Le dossier de la transposition de la directive est donc loin d'être clos. « 2010 sera la première année d'application de la directive. Elle sera donc l'occasion de mesurer les premiers effets du texte, en particulier en termes d'appropriation par les prestataires de services, de procéder à d'éventuels ajustements et... d'adopter les mesures de transposition qui ne l'auraient pas encore été », rappelait le rapport Jean Bizet. Et d'ajouter : « Il n'est pas inenvisageable que certains secteurs aujourd'hui exclus du champ de la directive "services" y soient réintégrés à l'avenir, à la demande des professionnels eux-mêmes, qui trouveraient finalement un intérêt objectif à être couverts par les dispositions de la directive et à pouvoir ainsi bénéficier de ses opportunités, d'autant plus que certaines des exclusions actuelles ont des fondements plus politiques qu'économiques. » Autant de raisons qui amènent le collectif Ssig à considérer qu'« une loi permettra d'envisager avec plus de sérénité et de sécurité juridique les perspectives de consolidation du droit communautaire applicables aux services sociaux d'intérêt général tenant compte de leurs spécificités d'organisation et de financement ».

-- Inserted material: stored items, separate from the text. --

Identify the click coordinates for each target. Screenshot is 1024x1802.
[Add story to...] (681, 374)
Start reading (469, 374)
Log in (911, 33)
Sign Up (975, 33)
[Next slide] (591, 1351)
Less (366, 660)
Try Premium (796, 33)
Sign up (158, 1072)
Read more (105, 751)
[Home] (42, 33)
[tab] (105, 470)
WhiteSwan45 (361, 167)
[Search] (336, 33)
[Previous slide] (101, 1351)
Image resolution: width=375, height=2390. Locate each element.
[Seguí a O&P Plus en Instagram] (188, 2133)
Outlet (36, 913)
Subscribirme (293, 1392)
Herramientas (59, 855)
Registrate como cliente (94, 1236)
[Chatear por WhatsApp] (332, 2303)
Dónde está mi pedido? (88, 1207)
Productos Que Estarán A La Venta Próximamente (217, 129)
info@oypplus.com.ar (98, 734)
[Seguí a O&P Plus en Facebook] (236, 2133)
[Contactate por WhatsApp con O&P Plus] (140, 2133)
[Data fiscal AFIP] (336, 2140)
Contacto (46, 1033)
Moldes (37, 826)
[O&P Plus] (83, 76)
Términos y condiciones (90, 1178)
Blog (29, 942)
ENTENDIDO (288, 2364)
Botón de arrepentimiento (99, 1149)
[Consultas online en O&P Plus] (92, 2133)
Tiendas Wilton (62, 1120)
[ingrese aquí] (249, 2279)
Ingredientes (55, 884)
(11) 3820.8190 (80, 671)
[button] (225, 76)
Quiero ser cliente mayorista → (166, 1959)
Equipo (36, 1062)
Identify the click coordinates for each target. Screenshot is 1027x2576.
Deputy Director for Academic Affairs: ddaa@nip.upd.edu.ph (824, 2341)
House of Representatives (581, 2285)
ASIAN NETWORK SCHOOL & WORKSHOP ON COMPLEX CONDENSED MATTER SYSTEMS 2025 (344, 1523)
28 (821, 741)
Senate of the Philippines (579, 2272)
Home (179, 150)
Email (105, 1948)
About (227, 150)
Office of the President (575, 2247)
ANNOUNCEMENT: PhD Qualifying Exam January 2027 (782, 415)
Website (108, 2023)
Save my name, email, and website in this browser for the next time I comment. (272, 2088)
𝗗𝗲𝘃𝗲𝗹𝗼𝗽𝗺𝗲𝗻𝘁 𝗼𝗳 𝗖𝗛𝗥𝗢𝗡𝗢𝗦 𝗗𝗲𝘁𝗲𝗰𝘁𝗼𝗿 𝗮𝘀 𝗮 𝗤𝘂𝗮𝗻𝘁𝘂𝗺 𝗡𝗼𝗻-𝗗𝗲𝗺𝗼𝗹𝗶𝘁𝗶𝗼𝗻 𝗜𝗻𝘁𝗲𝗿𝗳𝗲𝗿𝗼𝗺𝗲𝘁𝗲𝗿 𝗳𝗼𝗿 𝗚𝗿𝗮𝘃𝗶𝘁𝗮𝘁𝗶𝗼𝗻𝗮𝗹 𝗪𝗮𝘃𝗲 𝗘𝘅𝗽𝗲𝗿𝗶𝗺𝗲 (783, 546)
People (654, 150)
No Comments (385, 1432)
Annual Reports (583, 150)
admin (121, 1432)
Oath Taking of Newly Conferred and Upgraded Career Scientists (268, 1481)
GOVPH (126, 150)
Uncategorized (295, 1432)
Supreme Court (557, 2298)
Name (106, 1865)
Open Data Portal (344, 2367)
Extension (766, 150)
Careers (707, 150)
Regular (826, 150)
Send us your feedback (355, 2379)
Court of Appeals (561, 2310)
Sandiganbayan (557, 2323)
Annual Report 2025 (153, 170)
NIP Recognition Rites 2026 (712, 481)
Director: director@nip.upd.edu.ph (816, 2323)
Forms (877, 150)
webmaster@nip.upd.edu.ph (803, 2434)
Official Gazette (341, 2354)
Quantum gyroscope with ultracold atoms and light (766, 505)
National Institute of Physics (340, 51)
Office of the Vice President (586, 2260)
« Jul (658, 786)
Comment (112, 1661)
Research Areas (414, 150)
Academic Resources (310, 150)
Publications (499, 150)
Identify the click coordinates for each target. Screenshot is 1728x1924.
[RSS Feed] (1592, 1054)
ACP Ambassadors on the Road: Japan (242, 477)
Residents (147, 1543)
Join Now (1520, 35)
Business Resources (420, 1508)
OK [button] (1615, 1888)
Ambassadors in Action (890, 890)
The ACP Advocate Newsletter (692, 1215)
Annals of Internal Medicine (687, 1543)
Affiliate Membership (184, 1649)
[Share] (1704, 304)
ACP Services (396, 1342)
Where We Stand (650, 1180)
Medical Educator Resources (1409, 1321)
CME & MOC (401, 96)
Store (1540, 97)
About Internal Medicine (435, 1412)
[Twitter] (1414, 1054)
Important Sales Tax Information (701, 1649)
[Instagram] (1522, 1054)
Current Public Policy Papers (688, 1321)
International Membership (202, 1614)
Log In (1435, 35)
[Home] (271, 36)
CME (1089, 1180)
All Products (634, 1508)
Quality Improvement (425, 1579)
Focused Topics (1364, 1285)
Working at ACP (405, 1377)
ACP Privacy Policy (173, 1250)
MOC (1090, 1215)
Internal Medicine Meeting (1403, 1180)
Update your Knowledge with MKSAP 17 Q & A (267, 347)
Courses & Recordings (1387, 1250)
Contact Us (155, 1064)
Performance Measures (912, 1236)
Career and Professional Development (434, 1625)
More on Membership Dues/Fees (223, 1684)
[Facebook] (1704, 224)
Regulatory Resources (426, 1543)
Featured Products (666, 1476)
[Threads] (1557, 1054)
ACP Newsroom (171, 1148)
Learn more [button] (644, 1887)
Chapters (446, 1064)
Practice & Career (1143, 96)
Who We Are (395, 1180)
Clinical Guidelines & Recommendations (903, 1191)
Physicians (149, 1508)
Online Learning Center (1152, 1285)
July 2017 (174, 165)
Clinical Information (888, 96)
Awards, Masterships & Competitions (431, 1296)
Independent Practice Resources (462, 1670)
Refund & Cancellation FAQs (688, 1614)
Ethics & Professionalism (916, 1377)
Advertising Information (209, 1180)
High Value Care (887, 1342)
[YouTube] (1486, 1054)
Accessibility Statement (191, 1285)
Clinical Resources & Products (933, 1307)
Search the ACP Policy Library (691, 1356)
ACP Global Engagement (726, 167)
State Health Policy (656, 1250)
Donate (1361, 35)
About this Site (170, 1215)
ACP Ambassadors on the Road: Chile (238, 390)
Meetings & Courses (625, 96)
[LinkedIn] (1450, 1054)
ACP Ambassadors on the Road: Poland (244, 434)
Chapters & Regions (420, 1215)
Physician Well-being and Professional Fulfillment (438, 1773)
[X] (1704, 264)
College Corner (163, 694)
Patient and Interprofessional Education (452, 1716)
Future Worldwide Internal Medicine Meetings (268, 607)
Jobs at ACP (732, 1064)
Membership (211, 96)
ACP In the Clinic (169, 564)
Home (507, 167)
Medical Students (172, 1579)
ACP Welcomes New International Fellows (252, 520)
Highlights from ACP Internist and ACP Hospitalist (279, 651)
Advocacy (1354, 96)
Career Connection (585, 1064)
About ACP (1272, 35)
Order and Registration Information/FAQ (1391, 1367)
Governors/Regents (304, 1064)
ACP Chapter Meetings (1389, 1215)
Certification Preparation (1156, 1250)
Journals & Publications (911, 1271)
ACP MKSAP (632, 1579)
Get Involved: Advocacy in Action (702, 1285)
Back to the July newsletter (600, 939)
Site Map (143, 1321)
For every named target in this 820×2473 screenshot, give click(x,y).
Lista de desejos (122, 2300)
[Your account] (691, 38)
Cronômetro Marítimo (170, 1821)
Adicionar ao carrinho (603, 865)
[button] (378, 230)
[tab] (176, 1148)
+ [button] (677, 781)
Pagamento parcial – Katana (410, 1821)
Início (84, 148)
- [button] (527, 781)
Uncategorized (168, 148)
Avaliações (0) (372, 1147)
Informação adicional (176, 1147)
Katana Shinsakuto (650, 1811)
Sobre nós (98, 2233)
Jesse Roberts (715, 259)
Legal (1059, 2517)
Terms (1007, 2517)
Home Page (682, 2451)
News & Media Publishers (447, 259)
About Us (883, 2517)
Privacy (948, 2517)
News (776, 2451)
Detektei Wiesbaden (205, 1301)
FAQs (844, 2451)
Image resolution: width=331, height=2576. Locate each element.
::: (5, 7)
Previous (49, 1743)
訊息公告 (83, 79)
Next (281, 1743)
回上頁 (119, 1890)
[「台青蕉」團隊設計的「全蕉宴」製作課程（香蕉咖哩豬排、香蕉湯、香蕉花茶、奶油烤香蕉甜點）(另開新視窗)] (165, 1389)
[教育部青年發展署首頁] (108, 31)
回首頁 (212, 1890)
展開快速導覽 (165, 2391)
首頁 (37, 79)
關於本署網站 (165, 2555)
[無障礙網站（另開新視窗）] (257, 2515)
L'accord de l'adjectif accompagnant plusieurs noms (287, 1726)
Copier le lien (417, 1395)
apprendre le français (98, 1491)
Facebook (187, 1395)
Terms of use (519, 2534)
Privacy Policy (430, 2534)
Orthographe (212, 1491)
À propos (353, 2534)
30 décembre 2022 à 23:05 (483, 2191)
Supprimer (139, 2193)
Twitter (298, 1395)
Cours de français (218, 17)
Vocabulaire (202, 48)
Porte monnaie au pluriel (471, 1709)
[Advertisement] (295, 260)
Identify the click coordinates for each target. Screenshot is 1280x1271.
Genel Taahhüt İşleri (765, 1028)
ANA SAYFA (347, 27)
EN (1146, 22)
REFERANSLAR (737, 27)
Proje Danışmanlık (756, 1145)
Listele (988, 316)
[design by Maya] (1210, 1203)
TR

(1) Directive 2006/123/CE du Parlement européen et du Conseil du 12 décembre 2006
(2) Lire Direction(s) n° 57, p. 4
(3) Le collectif Ssig regroupe 19 fédérations ou organisations représentatives des services sociaux tels que l'Uniopss, l'UNA, l'Uncass.
Nadia Graradji
L'eurocompatibilité des subventions publiques
La convention de partenariat d'intérêt général a été présentée, le 17 décembre, lors de la Conférence de la vie associative. Objectif : rendre « eurocompatibles » les subventions publiques versées aux associations exerçant une activité économique d'intérêt général. Pour mémoire, depuis l'entrée en vigueur du « paquet Monti-Kroes », les services sociaux d'intérêt généraux (Ssig) doivent être « mandatés » pour qu'une subvention ne soit pas considérée comme une aide de l'État qui entrave la libre concurrence. « Cette convention parle des "services de l'État", mais pas des collectivités territoriales. Elles n'ont pas été associées à l'élaboration de ce document alors que ce sont les premières concernées », souligne Laurent Ghekière, représentant auprès de l'UE de l'Union sociale pour l'habitat. Le gouvernement indique que ce document est « une première étape ». Une concertation avec les associations et les collectivités territoriales devrait se tenir au premier trimestre.